Regardless, most of don't need to share most of the nonsense we write so why do we. Essentially, it's like a huge email to the world or even better. It's like the dollar bill you wrote on when you were a kid and (roll eyes) you so stupidly thought someday it would land back in your hands. Except it's a really huge dollar bill we never have to hand over to a cashier but we keep sending it out there.

Funny, my first post on my 'other' blog was actually a rant and I hadn't meant to rant and now I'm rambling. I'm not sure which is more painful. Because I'm giggling like hell right now. I feel like I should be handing out dollar bills and I know Gillian (heavens...Gillian is going to be my blocmascot!) will be first in line.

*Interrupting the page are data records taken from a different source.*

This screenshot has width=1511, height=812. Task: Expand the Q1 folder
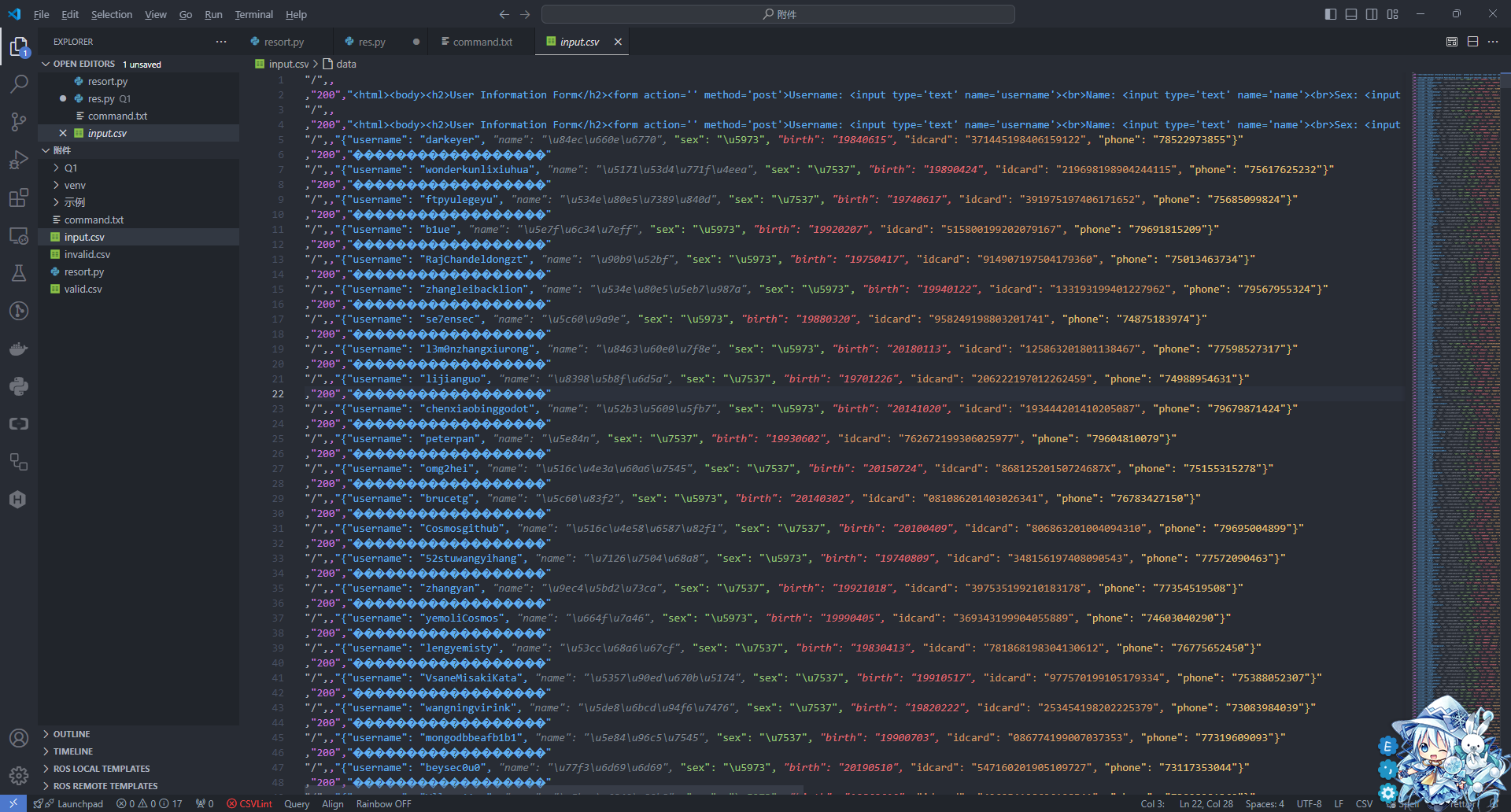[x=71, y=168]
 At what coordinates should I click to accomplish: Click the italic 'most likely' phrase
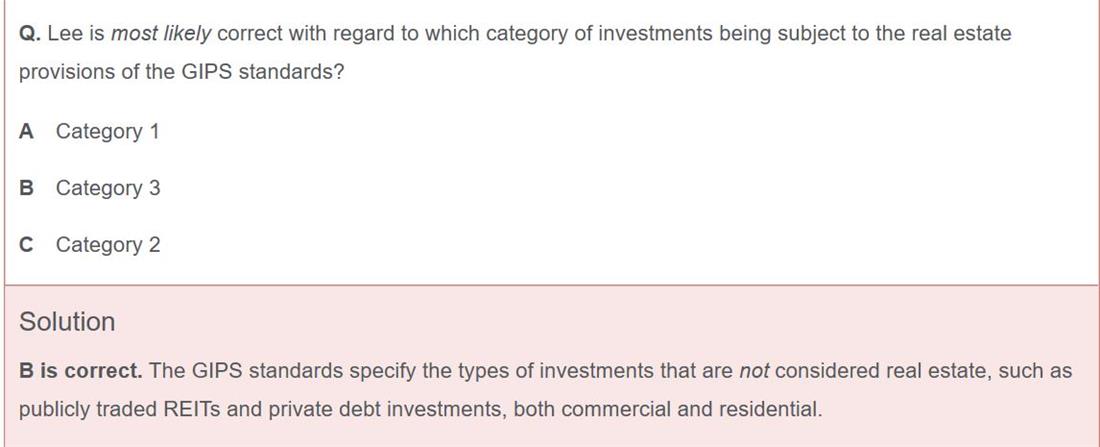161,34
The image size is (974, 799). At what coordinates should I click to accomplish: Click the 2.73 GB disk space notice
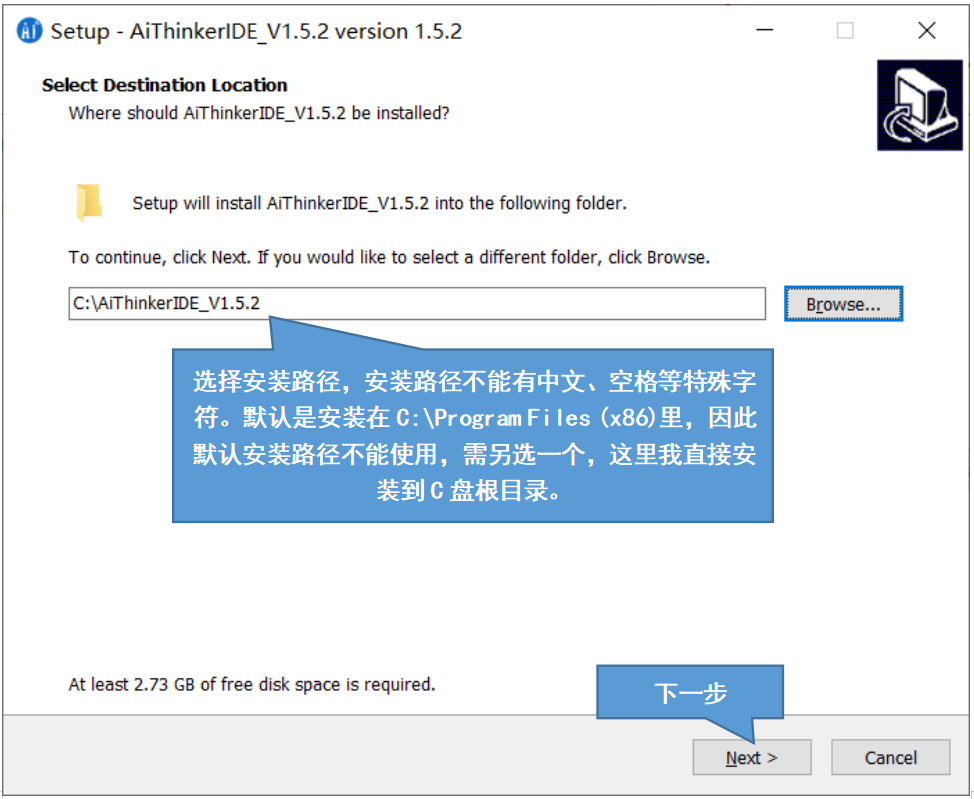[252, 684]
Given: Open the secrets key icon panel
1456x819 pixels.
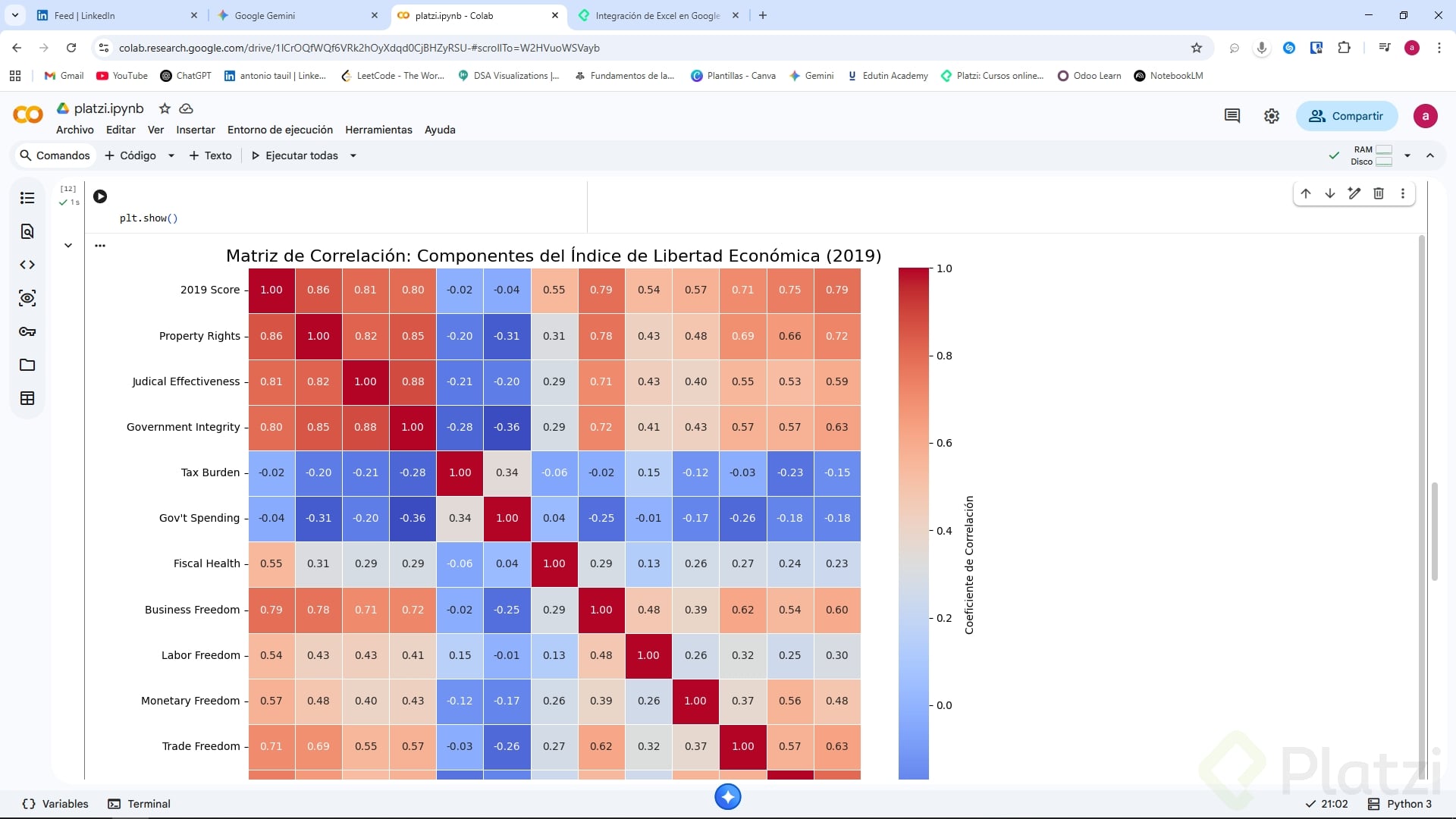Looking at the screenshot, I should (27, 331).
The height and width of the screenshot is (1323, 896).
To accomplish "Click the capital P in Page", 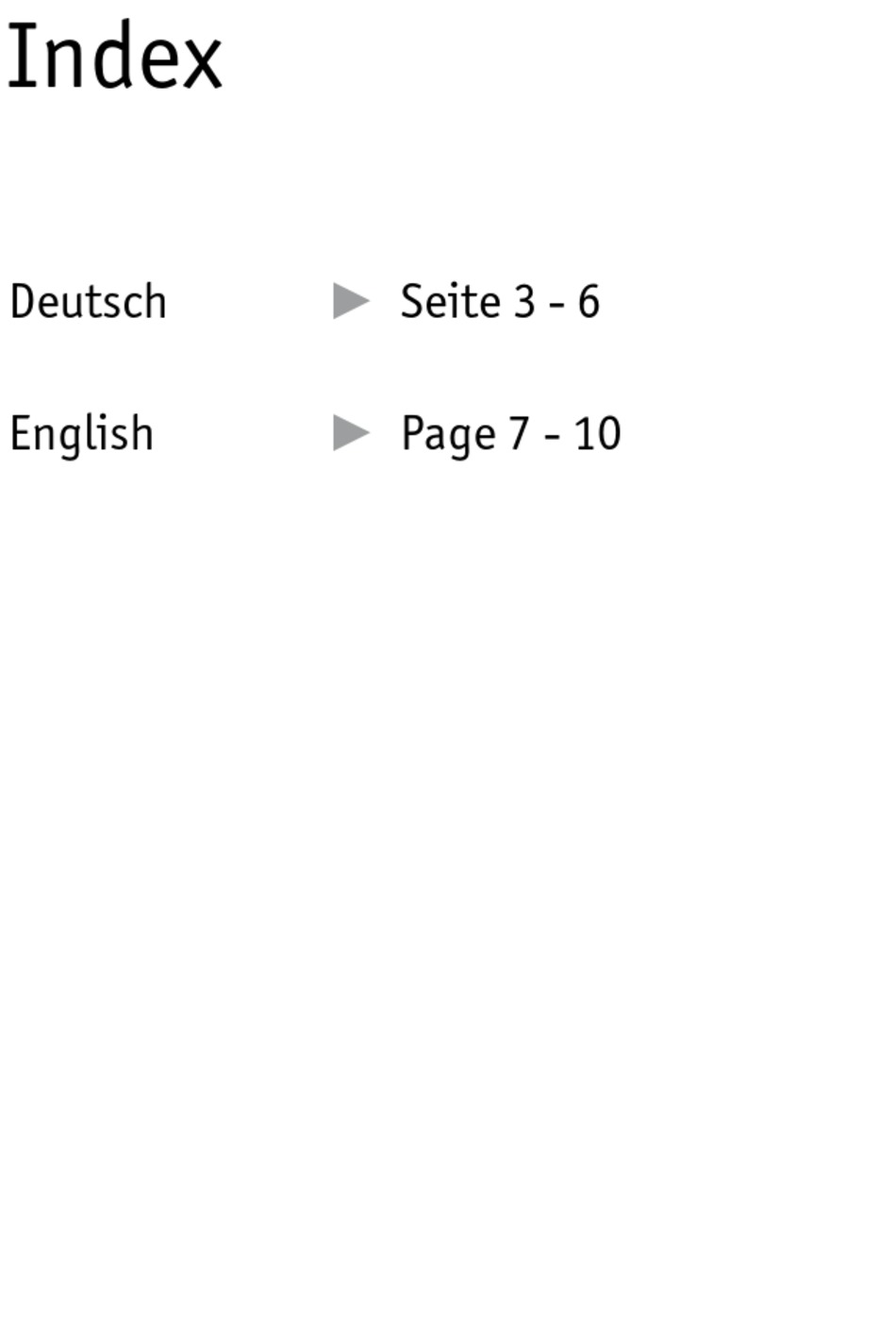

And I should be working on links, except I have a birthday party to plan. My oldest prince is turning 13. The party is for him (nice of him to let his brother attend) and four of his friends and they'll be doing manly/boy things like foosball, supersoakers, skateboards, scooters -- all of this is meant to terrify his father. Foosball is inside...New carpet in the playroom, O, My God...They'll be wet....Those wet feet will touch the carpet....He is going to freak out all (bleeping) day. This much is true. Me, I planned, I watched, I took the day off. I'm shrugging my shoulders....mud comes out sooo easily.
I have to leave soon. I have to go and buy kites as party favors. My son's goal here is to...an you have to love this....fly em high or get all five of them tangled in the trees. Another reason for his father to kill him. He will be dead by Sunday, Bloody, Sunday....and I don't think *the boys* had this melee' in mind when they were writing that song??? Nay, he never gets in trouble in school.
OK, off to...buy kites, do links????

Sunday, August 06, 2006

This bloc only serves as a function for my disjointed thoughts: so expect to be serenaded by thoughts on the books I've read, the people who've had an impact on my life, the fulfillment and excitement of my career, the sweet things in life no one takes the time to aknowlege and the sheer curiosity of life my children bring out in me.
I foresee myself seething about: the books I've read , public education, my job (regardless of how much I love it....it still can cause moments when I'm foaming at the mouth....O, I'm a dental hygienist, BTW), and the everyday small stuff that I do sweat...because the big stuff is much easier to handle!

I'm in my forties and I love it. I've two great boys. I've a husband...'nough said there, most of the time. I live in New England. I a-d-o-r-e England! I read. I'm hooked on Project Runway and American Idol. I still miss Sex and the City. Small English movies are wonders....Lord of the Rings ruled my life for years but must admit I'm a bit weary of it now....but the book...sigh, what a book.

So, now that you know me, won't be reading me...you can dismiss me and move on to the next blog!